Eight Fake Highlights from Tony Evers’ 2025-27 Budget
Once again, it’s budget season in the great State of Wisconsin! 2025-27 Budget Season, to be exact! Gather the kids, call your neighbors, and prepare to be underwhelmed.
Budget season means it’s time for Governor Evers to propose a bunch of things that sound good, wait for Assembly Speaker Robin Vos to laugh and say “nah,” then shrug and dump more public resources into voucher schools and charter schools, rounding it up to a progressive win in Evers’ press release.
But it’s easy to miss some things in a long, complex, binding document that will force armed cops into Milwaukee public schools, build more juvenile prisons around the state, and cut taxes but, like, Democratically. Because let’s be clear – these are the kinds of things that will survive negotiations with Assembly Speaker Robin Vos:
Expanding highways around the state – including I-94, which famously destroyed and divided black communities in Milwaukee. Presumably in honor of legendary city planner and segregationist Robert Moses
No taxes on cash tips earned by servers, a reform recently made famous by noted labor policy expert President Donald Trump. This will be featured prominently in campaign ads during Evers’ wildly unsuccessful 2026 bid for reelection
A 20 foot by 10 foot commissioned oil painting of Governor Evers and Speaker Vos negotiating the entire budget without a single member of the legislature’s Democratic leadership present, or meaningfully included in the process. [Artist’s rendering]
And here are some of Evers’ budget proposals that probably won’t survive negotiations, but you should give him credit for them anyway, for some reason:
A Medicaid expansion, including an expansion of postpartum care that Wisconsin would be the last state in the nation to make, that Governor Evers has now proposed unsuccessfully for the 4th time. That’s one more than a 3rd time, which is “charmed,” making this time “extra charmed!” Trying is hard, ok??
Establishing February 19th, the day he proposed his 2025-27 budget, as Why Are You Being Mean to Me, Governor Tony Evers, Haven’t You Noticed I’m Still Technically Not A Republican, Also I’m Clearly Sundowning So Lay Off Day
A new, $500k program to audit health insurance companies’ repeated denials of claims, which definitely won’t disappear from the budget after a single phone call from new UnitedHealthcare CEO [redacted]

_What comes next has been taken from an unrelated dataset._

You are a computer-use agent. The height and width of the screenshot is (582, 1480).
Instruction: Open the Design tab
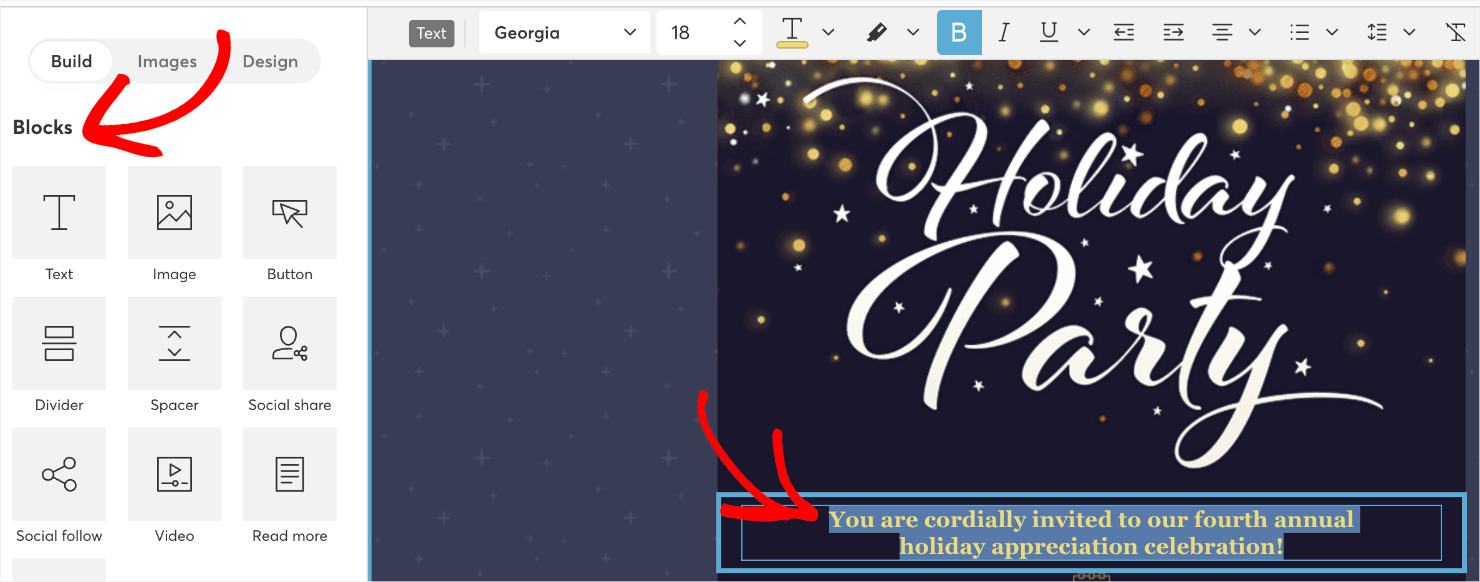(x=270, y=61)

$15 million to support passenger rail service in Wisconsin and study new passenger rail routes, which will pay for approximately ½ of a train and 30+ extremely excited consultants
The very occasional use of the phrase “inseminated person,” the top result when you Google “evers budget criticism” as of February 25, 2025. This language was proposed to ensure that parents have clear parental rights, regardless of their genders – but that’s barely been covered, because our media is full of dupes, bigots, and cowards.
In conclusion, a fun fact: Governor Evers can do (at least!) the following things to mitigate harm with the negotiated 2025-27 budget:
1) Governor Evers can use his partial line item veto to remove some bad things –an extremely flexible power that very few Governors share. He has previously used this to do a fun stunt on public education that did not actually fix public education funding, while giving many the impression that he did, maybe the perfect summary of his Administration so far. He could publicly threaten to veto anything the legislative Republicans add to his budget without a hearing, for example. I just made that up – and it will probably be more forceful than anything Evers actually does over the next few months.
2) Governor Evers can refuse to sign the negotiated budget into law, essentially extending the terms of the current, existing budget. This will not shut down Wisconsin’s government, and anyone who tells you otherwise is wrong or lying. We should absolutely consider this a valid option and demand for any final budget that further entrenches/expands bad investments in charters and vouchers, continues underfunding special education in public schools, or adds more beds and more chances to imprison people.
In a sense, it’s already too late: Evers has repeatedly betrayed his commitment to public education by signing bad budgets and revenue deals into law, and he’s already negotiated himself down to a 60% special ed reimbursement demand in this budget —a fraction of what our public schools need, quite literally. But never let him tell you he had to do any of it, or that he has to sign this one into law. We reserve the right to say “no” to another shitty budget.